Collected data entries:
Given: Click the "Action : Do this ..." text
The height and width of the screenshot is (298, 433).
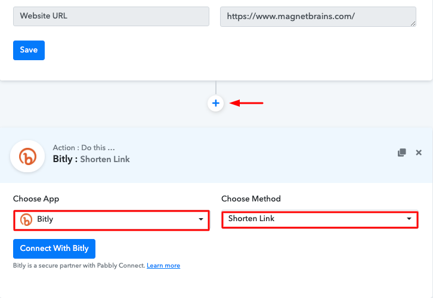Looking at the screenshot, I should [83, 148].
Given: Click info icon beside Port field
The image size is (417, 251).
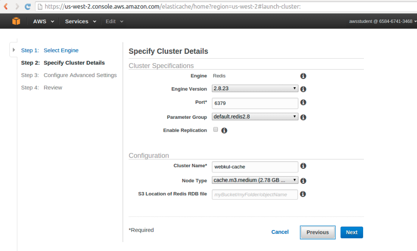Looking at the screenshot, I should (x=303, y=102).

Task description
Match on "Click" and report each line of the data above that has it.

Expected answer
Given: Click the "Action : Do this ..." text
Given: Click info icon beside Port field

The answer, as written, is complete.